## Exercise requirements
1) What position does Andrew Campbell hold, according to the energy independence explainer?
2) In the energy independence explainer, rewrite the paragraph beginning "It’s true that in 2020" as a short list that keeps its main facts.
3) Write the next part of the energy independence explainer, picking up after its final paragraph.

Explainer: The myth of ‘energy independence’

The sun sets behind rows of windmills in an offshore wind farm.
An offshore wind turbine farm at sunset. (Credit: iStock)

The rapid rise in gas prices following Russia’s invasion of Ukraine has renewed calls for the U.S. to become “energy independent.”

While President Joe Biden has called for stepping up our transition away from fossil fuels and toward an energy system that relies more on the sun, wind, and other renewable sources, others have blamed the president for the rising prices at the pump and called on him to “say yes to American oil” or “drill, baby, drill.” Some Republicans credit former President Trump with achieving “energy independence” during his presidency, because the U.S. became a net exporter of crude oil during his last year in office.

But what exactly is “energy independence”? Andrew Campbell, executive director of the Energy Institute at Haas, explains.

“‘Energy independence’ is a political slogan, not an economic or technical concept with a clear definition,” Campbell said in a recent interview for Reuters Fact Check. “I understand that politicians use the term ‘energy independence’ to imply that a country is insulated from global energy markets. However, this is rarely the case.”

“‘Energy independence’ is a political slogan, not an economic or technical concept with a clear definition.”

The recent spike in U.S. gas prices—despite robust U.S. oil production—is a case in point, Campbell said.

“If a country produces all of the energy that it consumes, does not participate in international trade in energy, does not import energy-intensive products, and does not send energy-related pollution to its neighbors or the atmosphere, then I would consider it energy independent. I don’t think any country meets that definition.”

Q: The U.S. is a net exporter of coal and natural gas, and in 2020 we also exported more oil than we imported. Does that mean we were no longer dependent on foreign oil?

A: It’s true that in 2020 the U.S. was a net exporter of oil and petroleum. However, the U.S. was still highly dependent on imports of foreign oil and petroleum. Imports equaled 43% of U.S. consumption in 2020. The U.S. was a net exporter that year because of a steady increase in oil production each year since 2008, as well as a decrease in demand as people stopped moving around and consuming transportation fuels due to the COVID-19 pandemic. The increase in oil production was driven by hydraulic fracturing (fracking), a technological innovation that was not attributable to President Trump. 

Q: Why would we rely on imports if we have excess oil to sell?

A: The U.S. can simultaneously be a net exporter of petroleum and highly dependent on imports for a couple reasons. One is geographic. Domestic oil production tends to occur in the middle of the US, and is connected to Midwest, Gulf Coast, and East Coast refineries, but not West Coast refineries. West Coast refineries import lots of oil from overseas. In the eastern U.S., there can be transportation bottlenecks or high transportation costs that mean it’s cheaper to buy from overseas than domestic producers.

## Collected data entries
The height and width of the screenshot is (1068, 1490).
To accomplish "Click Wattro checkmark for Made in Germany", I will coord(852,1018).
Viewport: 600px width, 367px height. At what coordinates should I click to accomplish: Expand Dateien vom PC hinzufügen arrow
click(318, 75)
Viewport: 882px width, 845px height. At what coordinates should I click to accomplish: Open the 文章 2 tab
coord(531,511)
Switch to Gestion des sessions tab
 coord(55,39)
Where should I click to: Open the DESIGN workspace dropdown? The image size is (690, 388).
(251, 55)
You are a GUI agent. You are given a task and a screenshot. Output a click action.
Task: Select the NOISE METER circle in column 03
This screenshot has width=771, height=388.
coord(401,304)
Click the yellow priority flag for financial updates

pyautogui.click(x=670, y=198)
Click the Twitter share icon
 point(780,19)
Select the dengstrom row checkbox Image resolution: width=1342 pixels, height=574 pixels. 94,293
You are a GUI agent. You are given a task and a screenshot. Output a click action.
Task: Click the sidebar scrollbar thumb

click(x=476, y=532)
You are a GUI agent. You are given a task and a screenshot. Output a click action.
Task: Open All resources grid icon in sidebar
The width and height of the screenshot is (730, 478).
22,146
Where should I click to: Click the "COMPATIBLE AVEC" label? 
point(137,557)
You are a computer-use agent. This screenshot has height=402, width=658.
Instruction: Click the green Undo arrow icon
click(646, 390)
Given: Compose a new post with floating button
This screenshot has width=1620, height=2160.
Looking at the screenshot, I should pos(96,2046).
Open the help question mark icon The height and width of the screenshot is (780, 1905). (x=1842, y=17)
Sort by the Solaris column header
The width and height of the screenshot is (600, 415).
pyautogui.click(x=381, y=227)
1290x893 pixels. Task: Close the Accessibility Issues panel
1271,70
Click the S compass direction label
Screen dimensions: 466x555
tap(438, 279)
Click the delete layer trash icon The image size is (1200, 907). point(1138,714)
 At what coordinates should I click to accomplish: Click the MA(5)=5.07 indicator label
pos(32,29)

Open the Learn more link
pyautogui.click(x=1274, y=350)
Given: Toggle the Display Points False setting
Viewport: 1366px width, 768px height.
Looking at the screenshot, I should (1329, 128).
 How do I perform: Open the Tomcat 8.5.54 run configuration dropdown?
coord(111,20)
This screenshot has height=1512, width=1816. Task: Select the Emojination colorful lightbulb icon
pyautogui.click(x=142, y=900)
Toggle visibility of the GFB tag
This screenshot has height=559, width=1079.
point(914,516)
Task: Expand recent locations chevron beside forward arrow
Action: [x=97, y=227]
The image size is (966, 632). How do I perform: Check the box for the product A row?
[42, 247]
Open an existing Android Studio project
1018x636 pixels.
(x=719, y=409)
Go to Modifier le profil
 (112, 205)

## Results of the tasks
1) He is executive director of the Energy Institute at Haas.

2)
- In 2020 the U.S. was a net exporter of oil and petroleum.
- It still depended heavily on foreign oil and petroleum, with imports equal to 43% of U.S. consumption.
- It became a net exporter because oil production had risen steadily each year since 2008 and because demand for transportation fuels fell during the COVID-19 pandemic.
- Hydraulic fracturing (fracking) drove the rise in production, and that innovation was not attributable to President Trump.

3)
A second reason is that refineries are fine-tuned to process certain types of crude oils—for example, heavier versus lighter or oils with higher or lower sulfur content. Getting the most appropriate types of crude oil to each refinery involves selling U.S. crude oil that U.S. refineries cannot process to foreign countries, and buying the right kind of foreign crude oil. The U.S. benefits tremendously from being connected to global energy markets.

Q: If we’re producing so much oil, why did the Ukraine war cause such an immediate spike in gas prices?

A: Crude oil and transportation fuels are traded in global markets. The U.S. allows its producers and consumers to buy and sell oil and petroleum in these global markets. This means that domestic prices, including prices for gasoline refined in the U.S. from oil produced in the U.S., are closely tied to global prices. One advantage of being a net exporter is that there are U.S. companies and regions that benefit from high global prices. Profits for U.S. oil companies are very high now, and economic activity is increasing in oil-producing areas. At the same time, many households and parts of the economy are experiencing the downside of high energy prices. Conversely, when global oil prices drop, the U.S. households and businesses have access to the least expensive oil from around the world, which may not be produced in the U.S.

Q: What can we do to become more independent, and insulate consumers from price spikes driven by events across the globe?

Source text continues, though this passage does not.